Michael Newdow has become a herpes of sorts. You remember Newdow as the guy who wants “God” taken from the Pledge. Newdow plans to never let up in his quest to remove God from all things until achieving his ultimate goal of forcing even God himself to have to legally change his name to “Frank”.

Newdow would have lobbied to have the TV show “Touched by and Angel” changed to “Groped by a figment of your imagination”, but the program was cancelled before he could take action.

On May 19th Newdow will appear in court. His current itchy exploit?
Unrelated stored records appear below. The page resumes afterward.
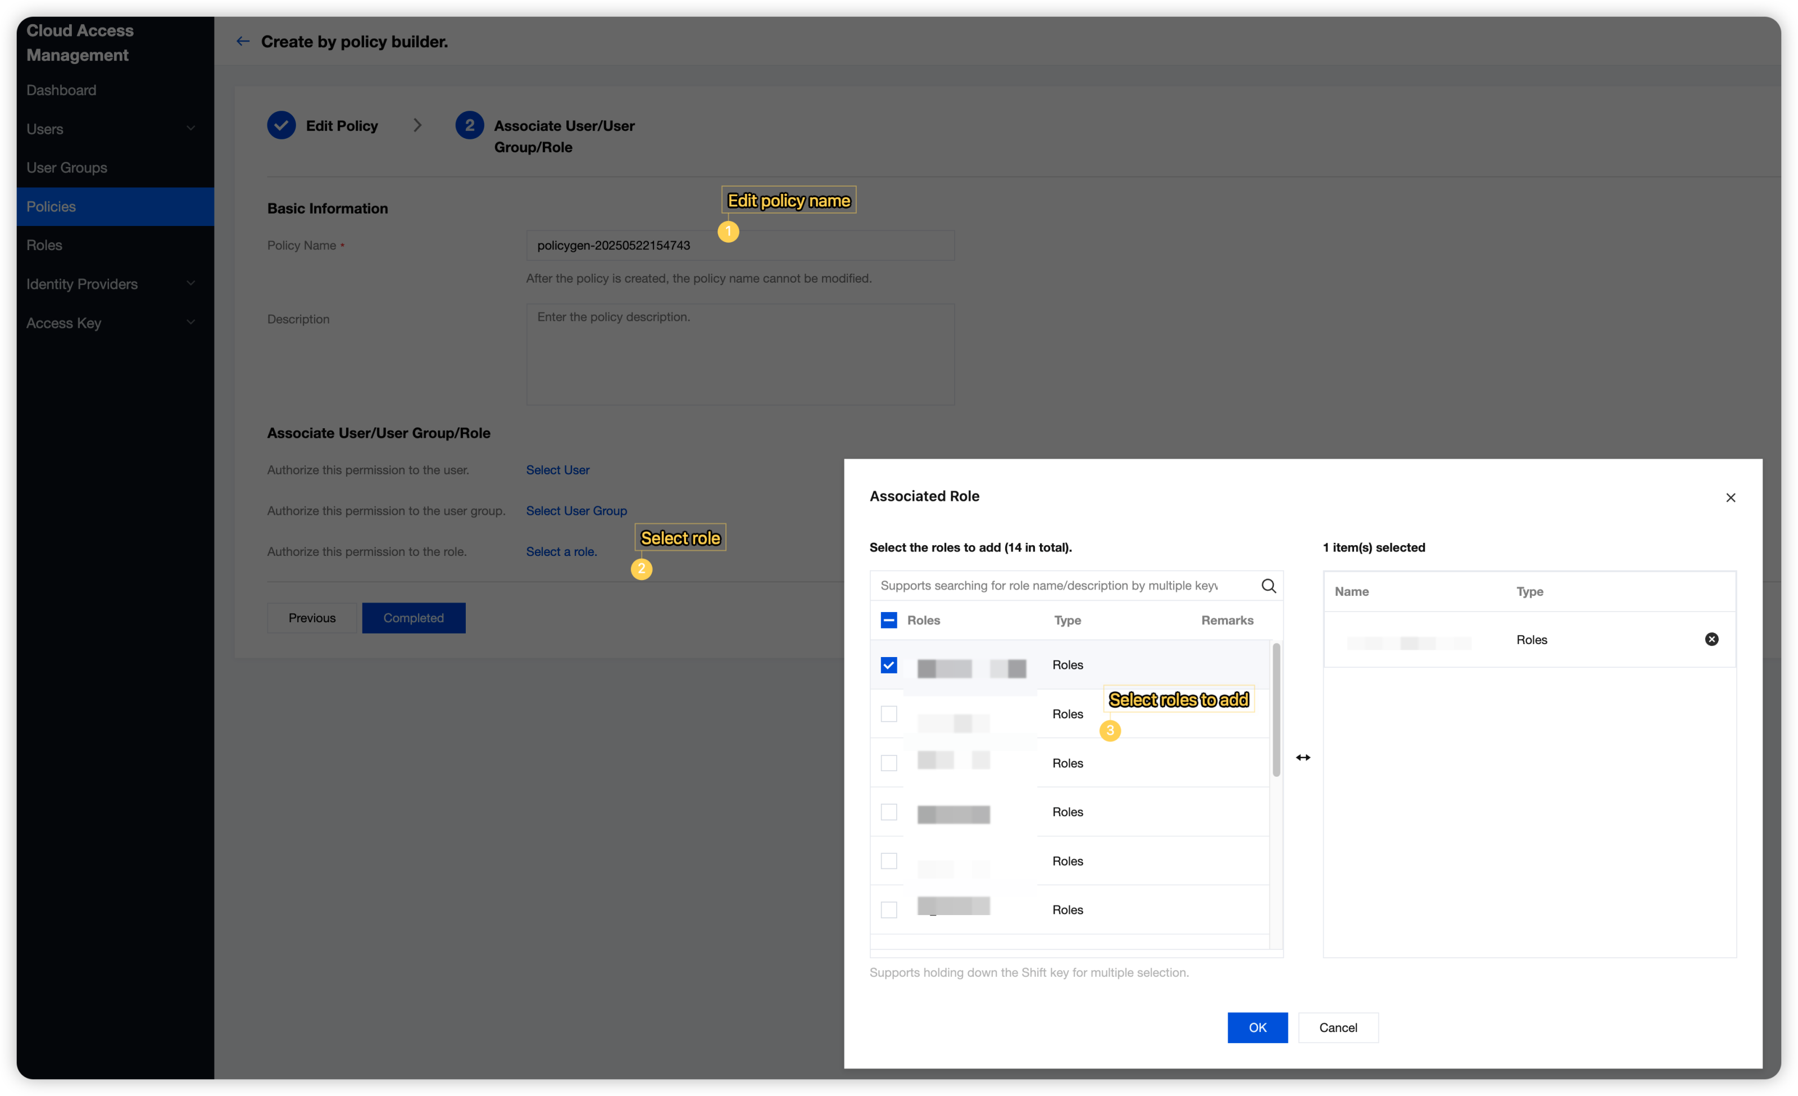Viewport: 1798px width, 1096px height.
Task: Open the Roles sidebar item
Action: [45, 245]
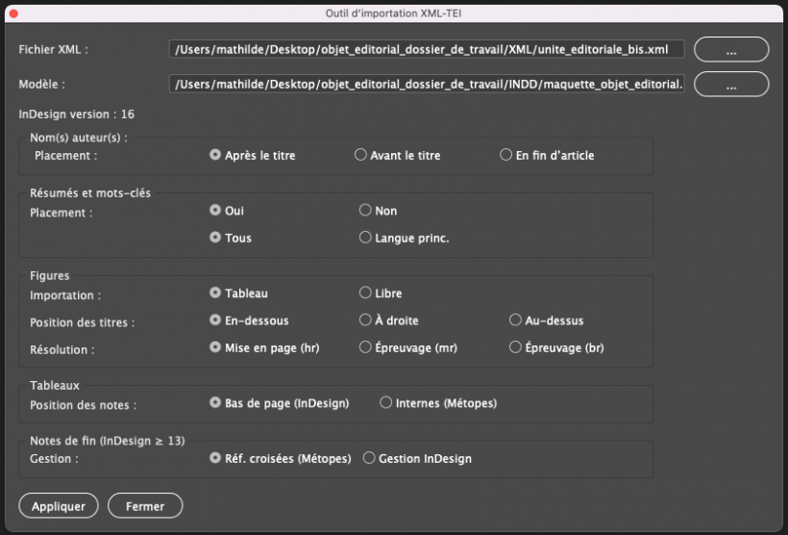Image resolution: width=788 pixels, height=535 pixels.
Task: Click the browse button for Modèle
Action: click(731, 84)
To have the words “In God we trust” removed from money and any other public place it may appear.

The terminally pesky are like water on a driveway – continuing to ebb and flow until finding a crack to seep into where it begins to further erode the integrity of the concrete.
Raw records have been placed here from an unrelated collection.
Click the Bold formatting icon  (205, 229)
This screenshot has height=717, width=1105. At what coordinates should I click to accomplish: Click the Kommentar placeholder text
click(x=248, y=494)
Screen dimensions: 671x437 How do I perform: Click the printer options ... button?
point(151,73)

Early in 2004, Newdow tried to have the word “God” removed from any oaths taken at presidential inaugurations.

Appearing on FOX News’ “Hannity & Colmes” at the time, Newdow said that Bush intended to “use the machinery of the state to advocate his religious beliefs.” Newdow takes up so much taxpayer funded court time that he has put enough energy into the relationship to be considered the 9th Circuit’s common-law spouse, and he’s accusing somebody of abusing “the machinery of the state”?

A couple of years prior to that, Newdow and his allies on the 9th Circuit Court of Appeals ruled that the Pledge of Allegiance was unconstitutional because it contained the words “under God.” If the ruling hadn’t been overturned by a higher court, it would have applied to nine states – 10 if you counted “shock.”

Now, Newdow is after “In God we trust”. The herpes is back, and the medication isn’t working as we’d hoped.

The simple conclusion is this: Michael Newdow is Joan Crawford and the world is a wire hanger. He’ll never reach a point of satisfaction. All we can do is pray that soon he realizes that his crusade has become a regular visit to the Church of the Non-Believer. A place where words of discouragement are the daily sermon, and everyone tithes 20 percent of their time to denying God a place in national discourse. In other words, Newdow’s quest has become everything he stands against – a religion practiced in public.